The input -

BEGIN

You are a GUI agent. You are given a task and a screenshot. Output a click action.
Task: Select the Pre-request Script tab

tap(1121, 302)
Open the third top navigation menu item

END
BEGIN

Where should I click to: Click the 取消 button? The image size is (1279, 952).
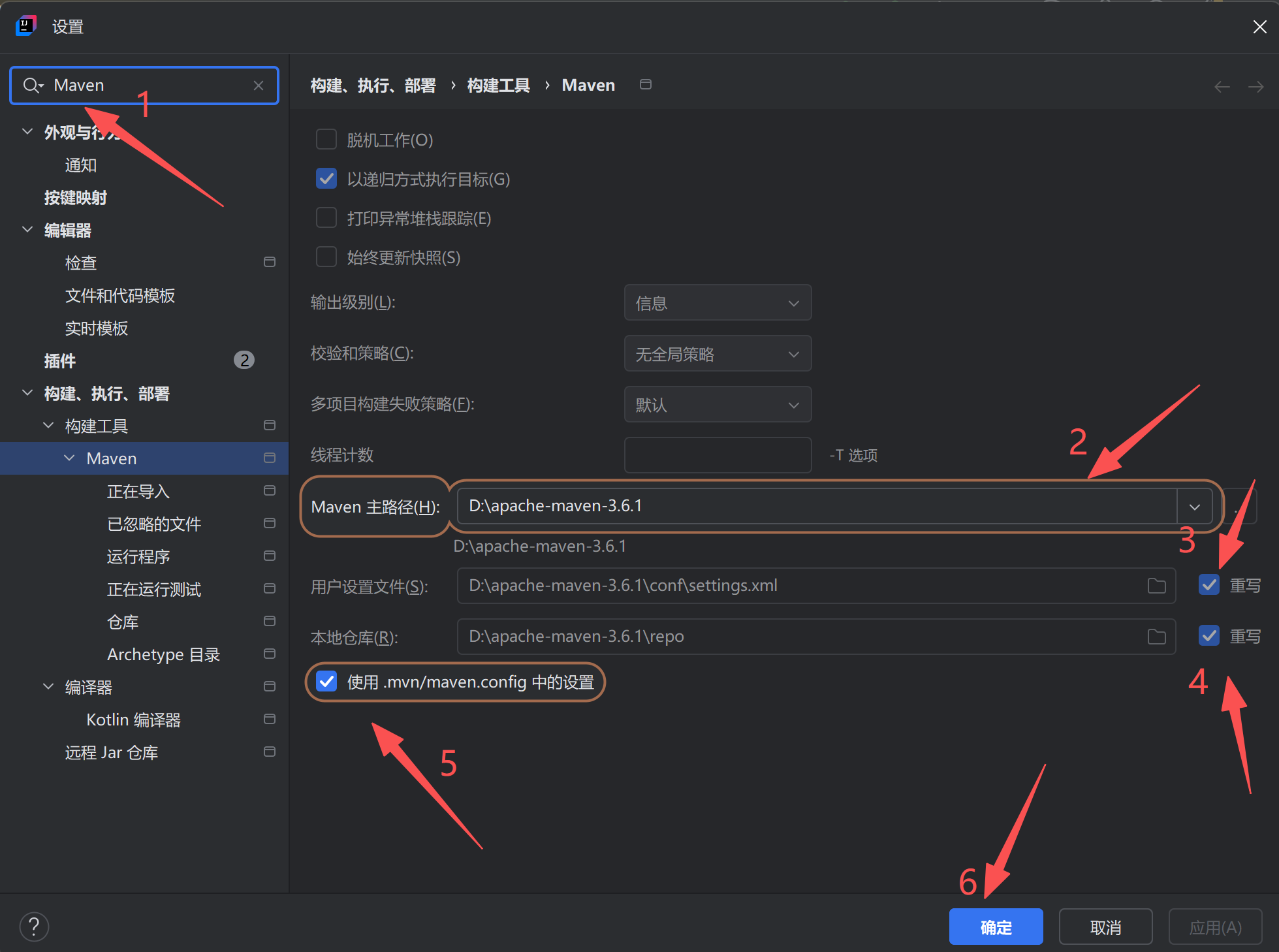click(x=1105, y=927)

END
BEGIN

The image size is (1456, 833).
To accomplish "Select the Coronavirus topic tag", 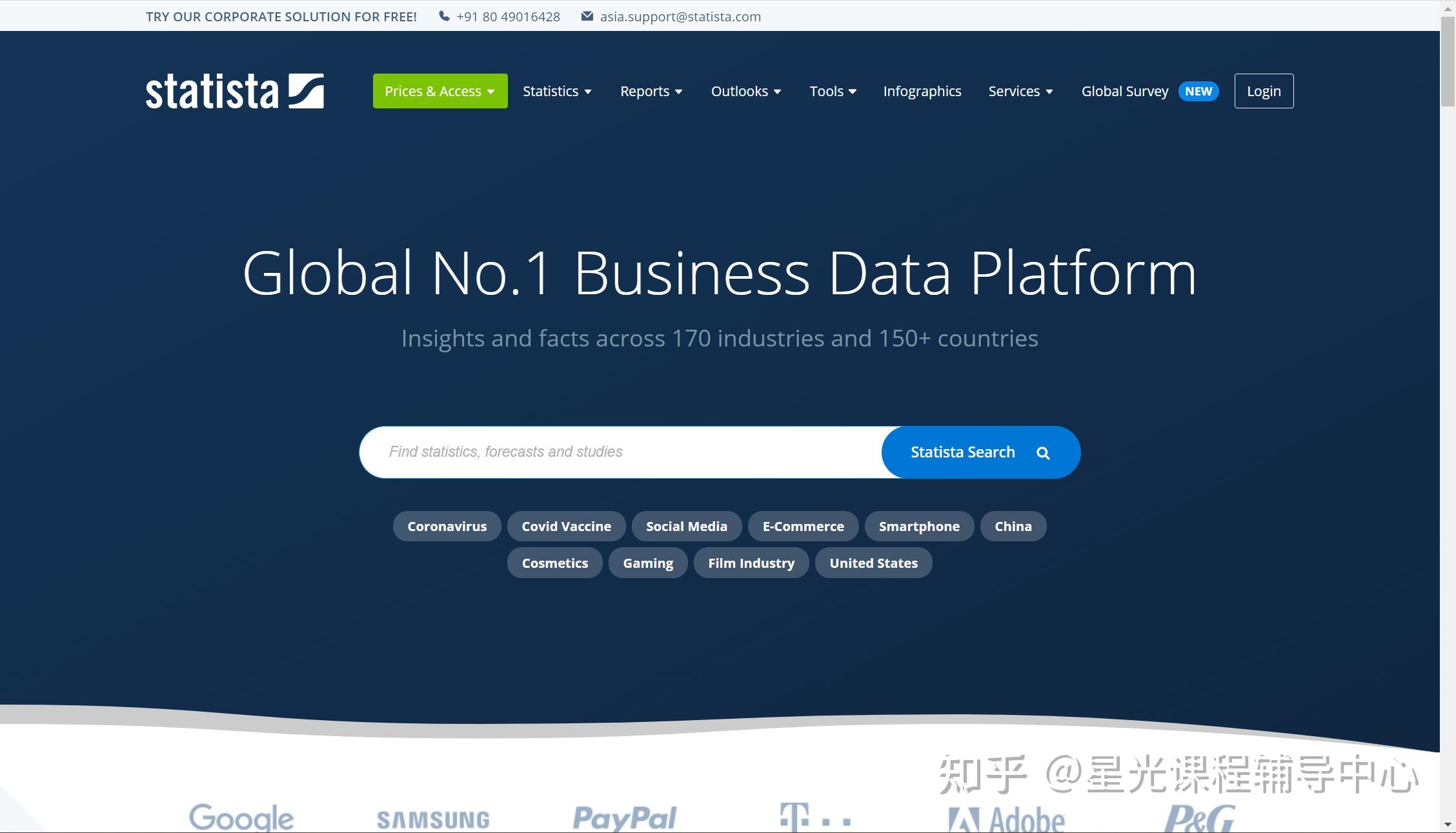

END

The exact lines of the material above starting at the one that contains "Task: Select the Pre-request Script tab" and ending at the one that contains "Open the third top navigation menu item" are what to retype; leave out everything else.

Written reply -
Task: Select the Pre-request Script tab

tap(1121, 302)
Open the third top navigation menu item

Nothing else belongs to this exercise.